**What is being asked:** Once you reach the line containing "You are a computer-use" in the data below, restate each line word for word up to and including the one containing "You are a GUI".
- - - - -
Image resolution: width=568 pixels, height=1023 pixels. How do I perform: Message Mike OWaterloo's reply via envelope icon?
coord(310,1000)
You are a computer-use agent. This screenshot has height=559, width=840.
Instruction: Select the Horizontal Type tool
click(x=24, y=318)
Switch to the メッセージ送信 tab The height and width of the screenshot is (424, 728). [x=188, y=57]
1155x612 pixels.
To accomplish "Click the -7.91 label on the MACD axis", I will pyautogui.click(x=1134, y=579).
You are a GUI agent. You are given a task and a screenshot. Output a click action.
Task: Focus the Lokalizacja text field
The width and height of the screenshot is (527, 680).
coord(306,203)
- - - - -
**Exercise response:**
You are a computer-use agent. This screenshot has height=559, width=840.
Instruction: Select the Horizontal Type tool
click(x=24, y=318)
Switch to the メッセージ送信 tab The height and width of the screenshot is (424, 728). [x=188, y=57]
1155x612 pixels.
To accomplish "Click the -7.91 label on the MACD axis", I will pyautogui.click(x=1134, y=579).
You are a GUI agent. You are given a task and a screenshot. Output a click action.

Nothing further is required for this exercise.